With Bangladesh set to try the 1971 war "criminals", Pakistan has said a tripartite treaty also involving India had resolved the issue for good.
"Pakistan thinks the issue (of war crimes) was duly resolved for good in that treaty (inked in 1974)," Islamabad's new envoy to Bangladesh, Ashraf Qureshi, told journalists in Dhaka after a meeting with Foreign Minister Dipu Moni on Thursday night.
He said Pakistan's stance on the issue "remained as (it was) earlier as we abide by the treaty."
Qureshi had also raised the issue during talks with Moni who, however, told him that Bangladesh was obligated to try the 1971 war criminals in line with a major electoral pledge of the ruling Awami League of Prime Minister Sheikh Hasina, officials familiar with the meeting said.

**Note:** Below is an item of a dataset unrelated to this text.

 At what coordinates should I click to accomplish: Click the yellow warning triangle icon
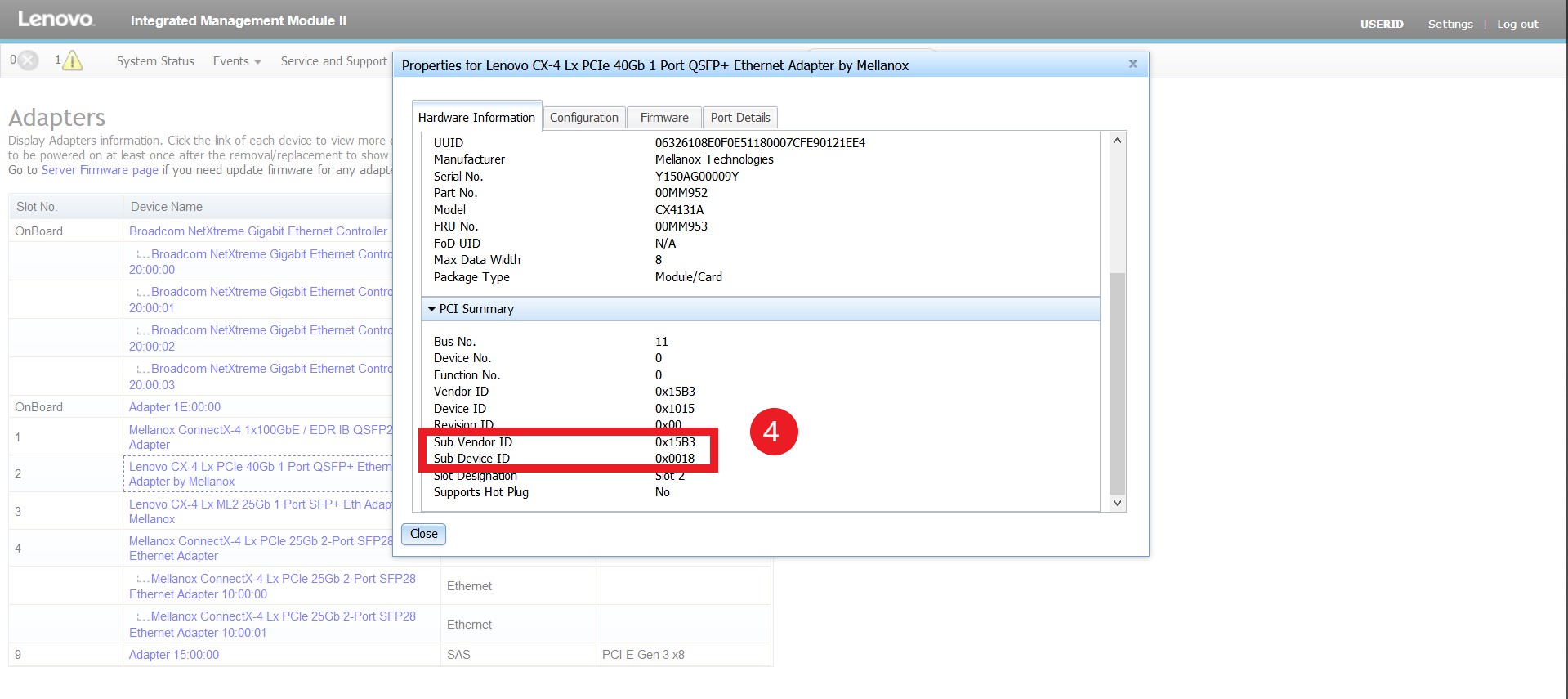click(x=73, y=60)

Asked if the Bangladeshi initiative for war criminals' trial would affect Dhaka-Islamabad ties, the envoy evaded a direct answer, saying "my task during my stay in Dhaka would be strengthening further the bilateral relations."
A foreign ministry spokesman said Moni told the envoy that Bangladesh would try its own citizens for war crimes through a fair judicial process, "adhering to highest international standards."
"She expressed her belief that this will not, by any means, affect bilateral relations with Pakistan," he said, adding Moni also expected the two countries to soon resolve outstanding issues like "formal apologies" by the Pakistani government for the atrocities committed in 1971, repatriation of stranded Pakistanis and division of assets.
Deputy leader of Parliament, Syeda Sajeda Chowdhury of Awami League, told a rally on Thursday that the trial was expected to be launched by next month as she urged party workers at grassroots level to send the names and addresses of the alleged 1971 war criminals to the prime minister's office.
Several senior government ministers earlier this week visited the city's old high court building, which was refurbished to stage the trial under the International Crimes Tribunal Act.
Authorities last year banned several high-profile suspected war criminals, mostly belonging to fundamentalist Jamaat-e-Islami, from travelling abroad.
The Jamaat-e-Islami party, an ally of main opposition the Bangladeshi Nationalist Party of Khaleda Zia, and several other rightwing groups, had sided with the then Pakistani regime during the 1971 Liberation War of Bangladesh.